▶ **FRAGMENT TEKSTU**

No i mamy w III RP przełom. Tyle było narzekań ze strony prawicowych malkontentów, że po 1989 roku mimo rozkradzenia majątku narodowego i wyprzedaniu za bezcen rodowych sreber nie skazano żadnego polityka i aferzysty. Tyle było biadolenia, że komunistyczni zbrodniarze mający krew na rękach są bezkarni i śmieją się Polakom w twarz, a tu taka sensacja. Właśnie na trzy lata odsiadki i to bez żadnego zawieszenia sąd, a właściwie rozgrzany sędzia Wojciech Łączewski skazał byłego szefa CBA i wiceprezesa PiS, Mariusza Kamińskiego oraz jego zastępców. Czyż to nie największy sukces III RP? Oto po 25 latach, jako pierwsi mają iść za kratki przedstawiciele partii opozycyjnej, którzy ośmielili się wydać wojnę skorumpowanej mafii w białych kołnierzykach.
Ale to nie jedyna sensacja. Z wyroku radości nie kryją nie tylko rządzący, beneficjenci Systemu i wszelkiej maści złodzieje, lewactwo oraz sługusy salonu tacy ja były szef Młodzieży Wszechpolskiej oraz prezes LPR, Roman Giertych czy fanatyczna feministka prof. Prawa, Monika Płatek z UW. Oto jak wyrok skomentował Robert Winnicki z Ruchu Narodowego: To prawda, że w Polsce jest mnóstwo niesprawiedliwych wyroków. To prawda, że nie osądzono wielu komunistycznych zbrodniarzy, aferzystów, polityków liberalnego i lewicowego mainstreamu. To prawda, że sprawiedliwość kuleje. Ale to żaden powód, by z Kamińskiego robić dziś męczennika. Bo on żadnym męczennikiem ani pozytywnym bohaterem tych wydarzeń nie jest.

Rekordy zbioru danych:
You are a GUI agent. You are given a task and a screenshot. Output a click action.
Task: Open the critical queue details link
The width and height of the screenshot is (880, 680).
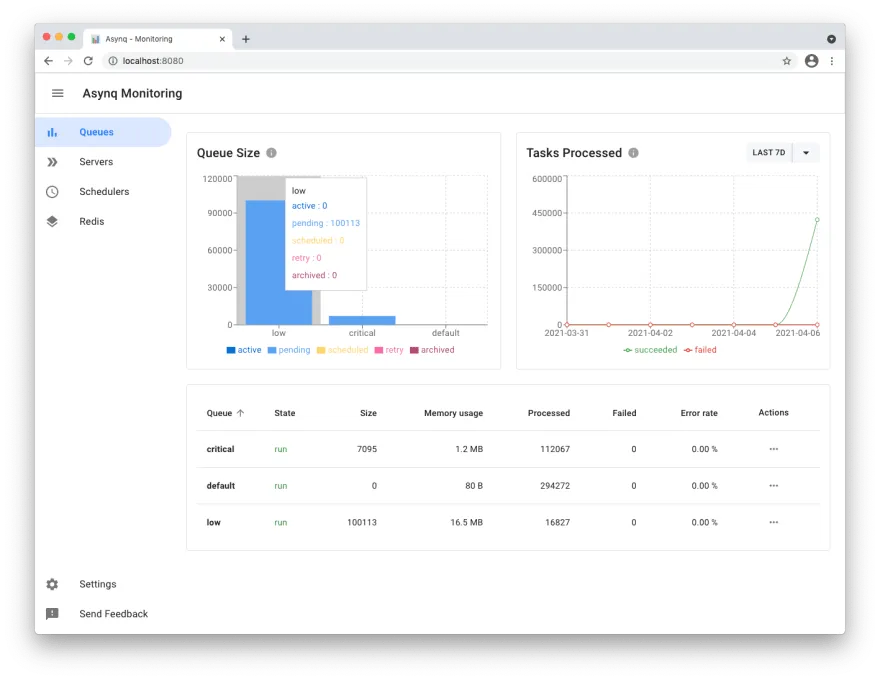pyautogui.click(x=220, y=449)
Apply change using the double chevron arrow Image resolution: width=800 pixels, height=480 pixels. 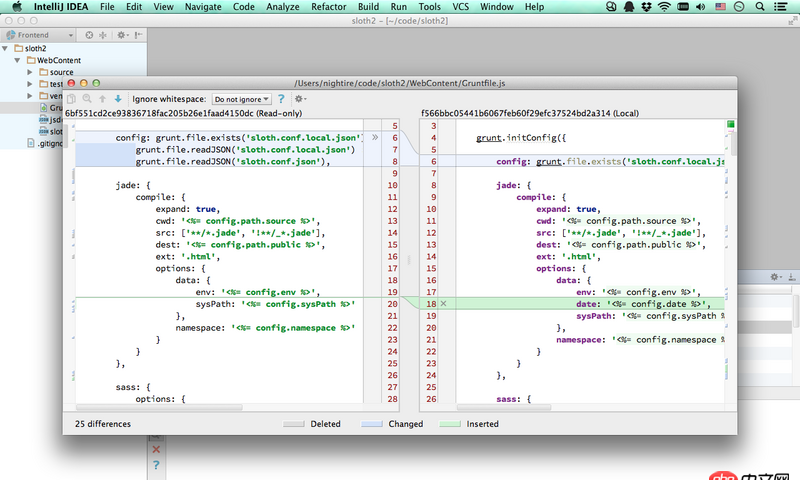click(x=374, y=135)
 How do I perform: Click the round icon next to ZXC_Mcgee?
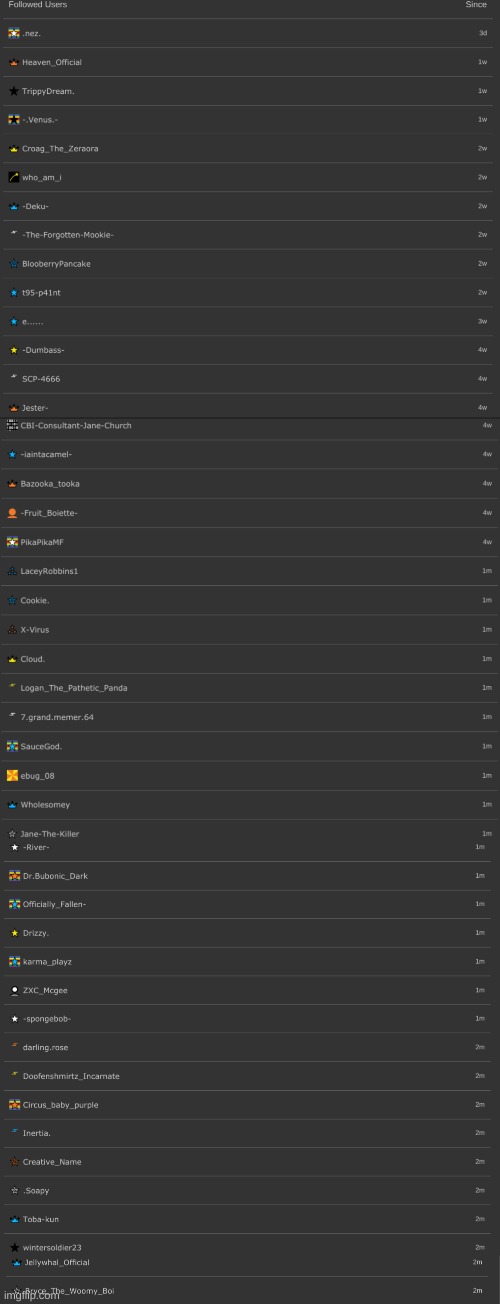pyautogui.click(x=14, y=990)
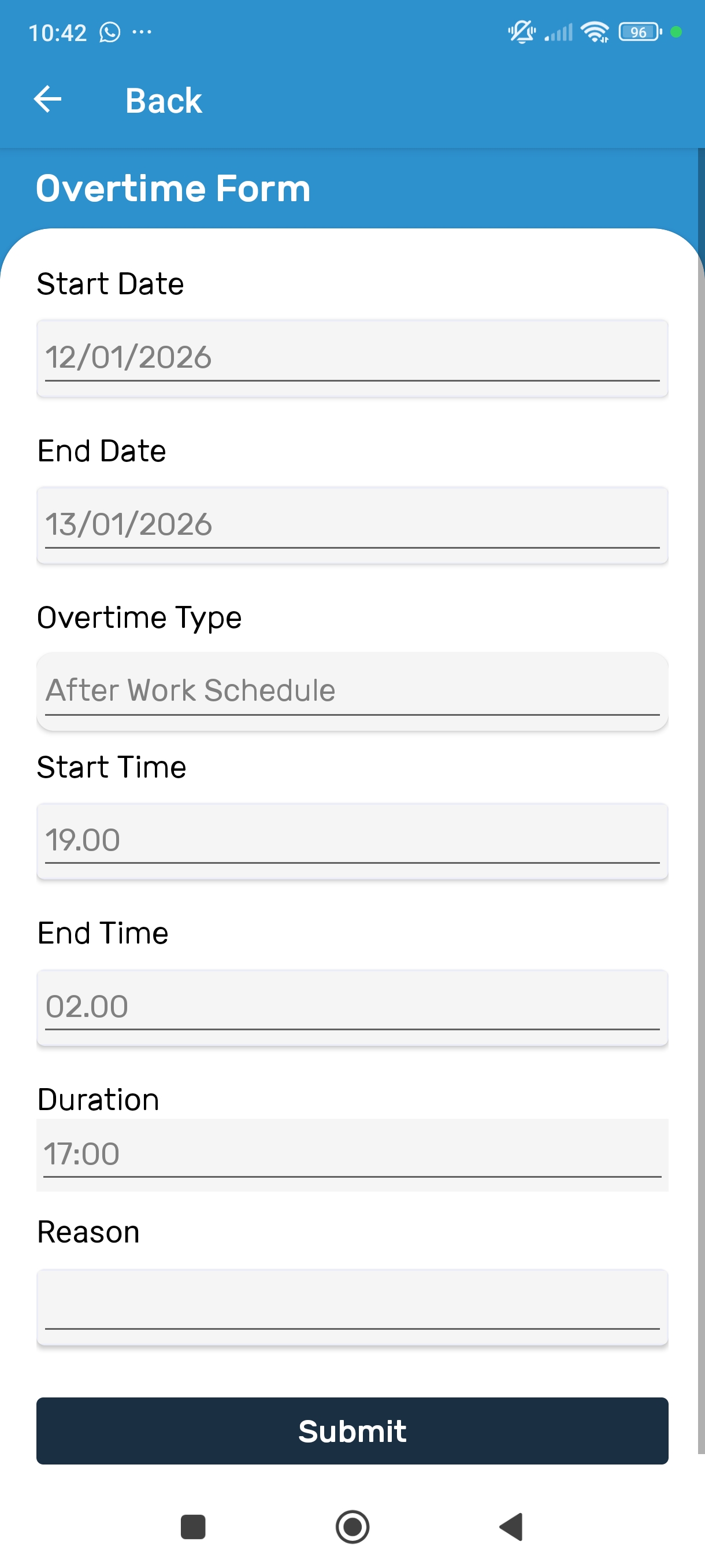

▶ **ZADANIE DO WYKONANIA**
Przytocz dosłownie fragment tekstu o wyroku dla Mariusza Kamińskiego, zaczynając od słów „Ale to nie jedyna” i kończąc na słowach „wydarzeń nie jest.”. Opieraj się wyłącznie na tekście.

▶ **WYNIK ZADANIA**
Ale to nie jedyna sensacja. Z wyroku radości nie kryją nie tylko rządzący, beneficjenci Systemu i wszelkiej maści złodzieje, lewactwo oraz sługusy salonu tacy ja były szef Młodzieży Wszechpolskiej oraz prezes LPR, Roman Giertych czy fanatyczna feministka prof. Prawa, Monika Płatek z UW. Oto jak wyrok skomentował Robert Winnicki z Ruchu Narodowego: To prawda, że w Polsce jest mnóstwo niesprawiedliwych wyroków. To prawda, że nie osądzono wielu komunistycznych zbrodniarzy, aferzystów, polityków liberalnego i lewicowego mainstreamu. To prawda, że sprawiedliwość kuleje. Ale to żaden powód, by z Kamińskiego robić dziś męczennika. Bo on żadnym męczennikiem ani pozytywnym bohaterem tych wydarzeń nie jest.